Joeschmoe , being the smart sensible person he was , decided to yell and pull at the Chocobo's feathers until it stopped and turned around went in the proper direction. Or at least that's what was supposed to happen. Instead the Chocobo decided to buck up and throw Joe off so that it could continue running after the poor sapling.
So Joeschmoe sat there. And stared. And stared. Before idle wondering why he didn't just use his Teleport Holla to get here.
"JOE! You almost here?"
"Yeah, I'm c'mon…be there soon…"
"Okay Awesome"
Joeschmoe sighed. And started walking towards Ordelle Caves.
When it started raining.
And then a bright flash illuminated the sky, closely followed by a loud boom of thunder.(or is it the other way around?)
"No, Damn way! It doesn't even thunder here in LaThine!" he shouted angrily. Everybody knows that!
His little outburst was rewarded with more thunder and lighting as well as more rain.
Damn.
So onward he trudged. Through rain…a few goblins…a couple over-sized worms…and some fun guars … he finally made it to the entrance of Ordelle Caves.
He ate a ginger cookie and kneeled so he could heal his MP (he's a white mage so he was getting his ass kicked by all the puny weakling monsters on his way to the caves, and thus had to use tons of his mp).
Once that was all said and done he walked into Ordelle Caves just in time to see Finite die. Joe quickly ran over killed what killed Finite (actually it just K.O.'d him but, it's just easier for me to say he died - so deal with it) .
After killing the stupid bat Joe turned to start casting Raise on Finite … and Finite wasn't there anymore. So Joe asked him Via the Link shell.
"FINITE. Where the hell are you!"
"Huh? Oh I died so I went back to my Home Point."
"I could have raised you." stay calm stay calm stay calm stay calm stay calm …
"Huh? Oh yeah I forgot bout that, well…Umm You can help me tomorrow. 'kay? "
He makes it sound like I want to help…
"…" don't say anything, you say something and you'll just yell and then he'll manage to get you to help him with something else out of guilt…
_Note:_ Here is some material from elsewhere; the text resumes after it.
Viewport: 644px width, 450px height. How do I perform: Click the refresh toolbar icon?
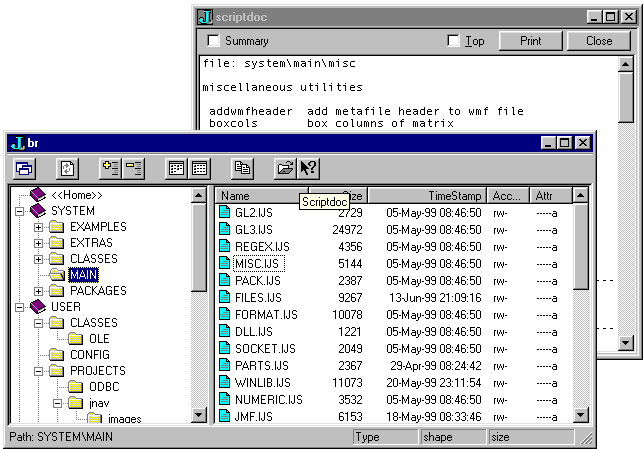67,169
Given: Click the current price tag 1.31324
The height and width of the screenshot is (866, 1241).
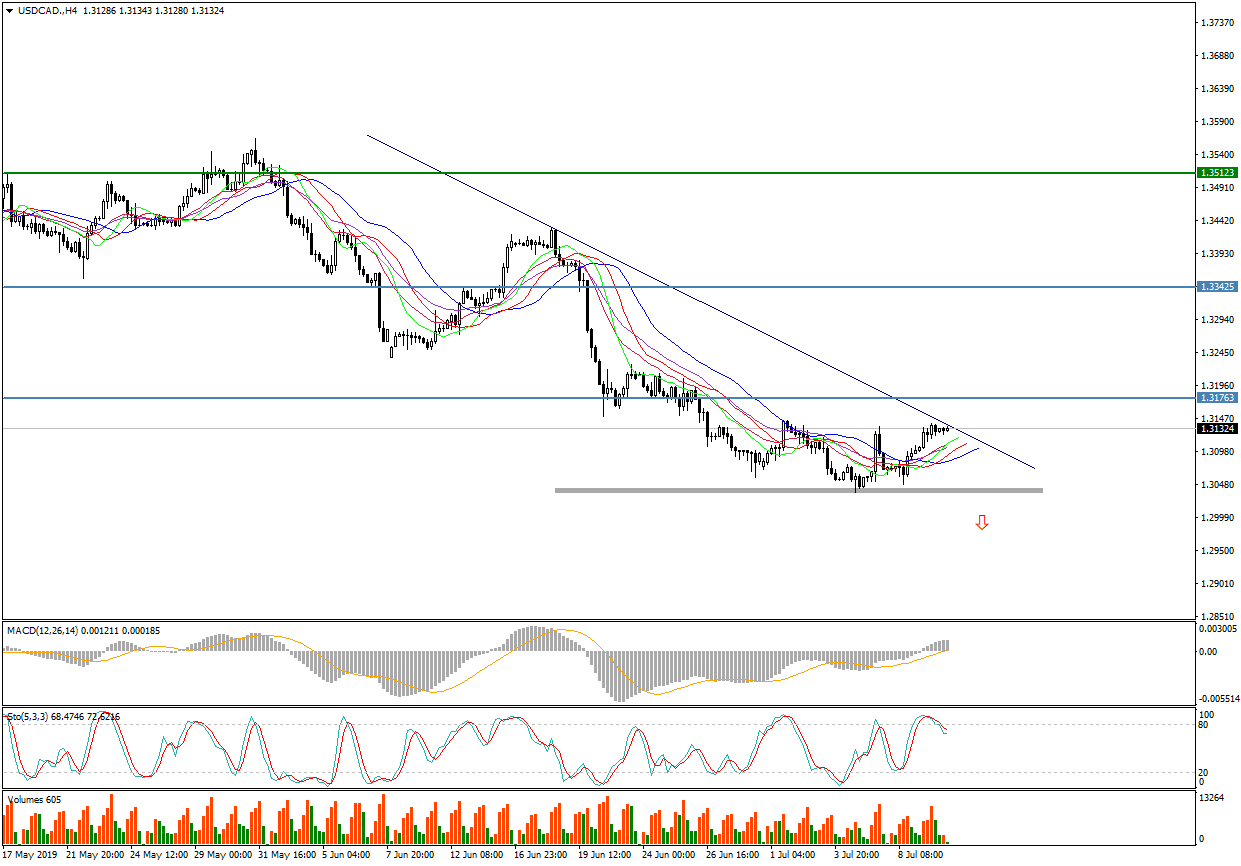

"By the way can you help me out tomorrow? I wanna reach Level 18 so I can get my sub but I need a power Leveler…could you help?"
"…" don't say anything ,don't say anything ,don't say anything ,don't say anything ,don't say anything …
"Awesome! See ya tomorrow dude!" don't say anything ,don't say anything, don't say anyth-WAIT ?WHAT? NOOOOOOOOOOOOOOOOOOOOO!
" Finite? Finite? FINITE? Damn it!" He unequipped the Link shell! That little pipsqueak!
For a good long while Joeschmoe just stood there. Pondering what would be the best way to murder Finite.
He then sneezed.
The monsters in the area were smart they stayed away. Mainly because you could practically see the steam coming out his ears. The throbbing vain on the side of his head. His eyes practically bled red from rage.
Then he sneezed again.
He muttered curses under his breath as he got his staff from it's holder on his back.
He sneezed again.
He muttered more curses then cast Diaga II on the monsters in the immediate area.
He then Sneezed again.
And he shouted various curses at every single monster that so much as breathed the same as him…and after shouting said curses he beat the poor animals into next year.
He then cast warp. Went home. Slept. And decided that come tomorrow he was going to be missing. And by missing he meant relaxing on a ship in the middle of the ocean with no form of contacting anyone including the retarded Finite. When he returned Finite would getting the ass-kicking of the century.